Last week, Riley and I decided to go for it.
Opening the vacuum-sealed packaging was just as wonderful as you would have expected. The Gingko nuts were all squished because they were snuggled so close to other gingko nuts in the package. I don't know why, but this is just delightful to me.
Sometime between opening the package and putting them in this colander, I realized that the package told me how to cook the nuts, but not how to serve the nuts. I started looking online to get recipes for gingko nuts, and you know what I found out pretty quickly?
Gingko nuts are totally poisonous! Ok, so they are only poisonous if you eat more than about 8 at a time, but there is way, way more than 8 nuts in this package, and I was really looking forward to eating them like popcorn or grapes. That's ok, that's my own gluttonous American mind at work. I just wish I had known before I started envisaging myself shoving handfuls of gingko nuts in my face. It's fine.
Riley was a little worried about the toxicity of the gingko nuts, so she had me wash them off pretty well. This is right before I said, "Get your furry head out of there, Fuzzface!" I really like calling Riley "Fuzzface."
Ok, so I brought a pan of honey water to a boil. Everything was going to plan.
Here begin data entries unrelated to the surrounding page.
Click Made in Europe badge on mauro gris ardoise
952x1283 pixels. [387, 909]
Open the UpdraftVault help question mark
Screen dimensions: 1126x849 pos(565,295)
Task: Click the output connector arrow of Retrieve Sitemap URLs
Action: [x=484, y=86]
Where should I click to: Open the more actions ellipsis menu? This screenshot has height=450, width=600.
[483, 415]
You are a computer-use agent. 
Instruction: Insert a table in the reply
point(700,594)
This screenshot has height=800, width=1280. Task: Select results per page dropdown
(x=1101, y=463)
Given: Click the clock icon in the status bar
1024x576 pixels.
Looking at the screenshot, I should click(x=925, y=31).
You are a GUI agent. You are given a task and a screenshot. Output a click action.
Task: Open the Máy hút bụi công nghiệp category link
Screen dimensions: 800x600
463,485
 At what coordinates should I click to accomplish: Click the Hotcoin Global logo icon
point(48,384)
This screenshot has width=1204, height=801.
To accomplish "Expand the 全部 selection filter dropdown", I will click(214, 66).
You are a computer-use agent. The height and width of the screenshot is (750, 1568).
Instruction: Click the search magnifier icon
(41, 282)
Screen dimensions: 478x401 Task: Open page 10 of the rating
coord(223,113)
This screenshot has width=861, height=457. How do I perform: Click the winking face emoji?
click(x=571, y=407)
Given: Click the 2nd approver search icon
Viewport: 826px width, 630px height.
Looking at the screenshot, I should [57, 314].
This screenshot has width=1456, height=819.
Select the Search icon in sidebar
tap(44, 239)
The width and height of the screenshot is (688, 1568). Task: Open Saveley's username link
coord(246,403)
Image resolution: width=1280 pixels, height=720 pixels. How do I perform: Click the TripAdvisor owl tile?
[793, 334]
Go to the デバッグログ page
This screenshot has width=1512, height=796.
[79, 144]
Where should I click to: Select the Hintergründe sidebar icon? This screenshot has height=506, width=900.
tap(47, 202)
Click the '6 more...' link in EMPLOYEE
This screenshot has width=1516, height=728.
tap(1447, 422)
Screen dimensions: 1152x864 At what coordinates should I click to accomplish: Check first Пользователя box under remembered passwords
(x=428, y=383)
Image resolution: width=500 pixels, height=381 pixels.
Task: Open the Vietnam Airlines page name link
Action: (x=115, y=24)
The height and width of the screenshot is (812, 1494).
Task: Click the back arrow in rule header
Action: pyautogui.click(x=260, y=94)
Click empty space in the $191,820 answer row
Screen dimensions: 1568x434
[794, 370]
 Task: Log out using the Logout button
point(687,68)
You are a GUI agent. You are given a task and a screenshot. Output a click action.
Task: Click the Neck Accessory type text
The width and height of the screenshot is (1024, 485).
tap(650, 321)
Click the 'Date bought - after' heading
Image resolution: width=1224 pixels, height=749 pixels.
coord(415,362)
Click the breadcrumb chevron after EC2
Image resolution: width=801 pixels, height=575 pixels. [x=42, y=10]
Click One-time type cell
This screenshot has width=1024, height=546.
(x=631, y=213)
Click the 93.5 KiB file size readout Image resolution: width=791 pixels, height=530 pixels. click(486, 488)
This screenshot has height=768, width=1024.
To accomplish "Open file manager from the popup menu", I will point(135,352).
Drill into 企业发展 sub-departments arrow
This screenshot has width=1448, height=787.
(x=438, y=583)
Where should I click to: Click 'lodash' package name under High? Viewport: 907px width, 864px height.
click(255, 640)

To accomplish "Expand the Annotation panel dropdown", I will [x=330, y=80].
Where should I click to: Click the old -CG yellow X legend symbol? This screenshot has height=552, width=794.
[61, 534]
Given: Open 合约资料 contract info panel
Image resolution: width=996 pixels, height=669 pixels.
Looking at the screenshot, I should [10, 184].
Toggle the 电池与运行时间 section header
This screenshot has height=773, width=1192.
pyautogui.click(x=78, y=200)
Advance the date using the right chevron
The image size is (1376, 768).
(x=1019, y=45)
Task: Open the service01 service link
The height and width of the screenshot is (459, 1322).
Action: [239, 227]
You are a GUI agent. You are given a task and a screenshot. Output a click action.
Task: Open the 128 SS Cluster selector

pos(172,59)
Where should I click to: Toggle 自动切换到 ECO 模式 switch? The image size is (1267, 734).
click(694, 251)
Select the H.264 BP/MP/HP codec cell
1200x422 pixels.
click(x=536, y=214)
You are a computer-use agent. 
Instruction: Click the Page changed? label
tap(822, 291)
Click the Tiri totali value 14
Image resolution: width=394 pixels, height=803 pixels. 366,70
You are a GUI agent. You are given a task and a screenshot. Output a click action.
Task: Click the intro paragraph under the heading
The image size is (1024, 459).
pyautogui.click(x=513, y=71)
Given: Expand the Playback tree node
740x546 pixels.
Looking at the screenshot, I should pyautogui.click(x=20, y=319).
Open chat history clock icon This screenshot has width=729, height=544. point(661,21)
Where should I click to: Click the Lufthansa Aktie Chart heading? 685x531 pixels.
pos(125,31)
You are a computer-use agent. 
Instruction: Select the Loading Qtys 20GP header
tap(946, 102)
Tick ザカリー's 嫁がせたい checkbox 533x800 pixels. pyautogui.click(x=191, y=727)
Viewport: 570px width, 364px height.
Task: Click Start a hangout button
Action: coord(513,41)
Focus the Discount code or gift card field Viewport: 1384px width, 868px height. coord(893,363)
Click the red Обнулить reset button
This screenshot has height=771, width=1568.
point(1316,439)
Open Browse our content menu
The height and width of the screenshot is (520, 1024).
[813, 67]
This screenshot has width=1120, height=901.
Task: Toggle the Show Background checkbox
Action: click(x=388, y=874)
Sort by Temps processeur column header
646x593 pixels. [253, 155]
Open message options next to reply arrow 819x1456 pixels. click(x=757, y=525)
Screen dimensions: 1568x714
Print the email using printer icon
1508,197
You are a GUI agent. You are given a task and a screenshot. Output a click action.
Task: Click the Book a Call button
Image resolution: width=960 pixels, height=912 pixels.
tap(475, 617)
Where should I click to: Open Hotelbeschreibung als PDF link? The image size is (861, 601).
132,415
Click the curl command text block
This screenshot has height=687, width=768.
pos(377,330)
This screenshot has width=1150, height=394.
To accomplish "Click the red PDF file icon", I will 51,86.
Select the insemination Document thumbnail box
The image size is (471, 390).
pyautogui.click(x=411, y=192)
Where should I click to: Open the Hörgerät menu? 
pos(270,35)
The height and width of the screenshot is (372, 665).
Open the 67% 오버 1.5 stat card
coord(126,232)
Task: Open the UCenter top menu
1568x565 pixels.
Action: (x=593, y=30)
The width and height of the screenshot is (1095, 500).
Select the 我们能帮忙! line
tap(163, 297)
I plopped the gingko babies in the honey water and waited until they transformed from pale yellow to golden yellow. I drained the water and admired my and Riley's work.
At this point, actually, Riley lost interest because, you know... she's a cat. But look how gorgeous these nuts turned out! I thought it was going to be hard to only eat 8 at a time.
Guys, I don't know what I did wrong, but let me just tell you that it was very, very easy to eat fewer than 8 gingko nuts at a time. My beautiful little ginkgo babies were very bitter and generally funky-tasting. I read online that they have a faint taste of Camembert cheese, but this was not that. This was just like the end of a bad date when you ask yourself, "Is it me? Or is is Gingko?" I'm going with the theory that it's me. Does anyone know what I did wrong? Do you have any suggestions about better ways to cook gingko nuts so that I never make this terrifying face again:
In case you are wondering, Riley did not eat any of the gingko nuts. She is kind of a jerk.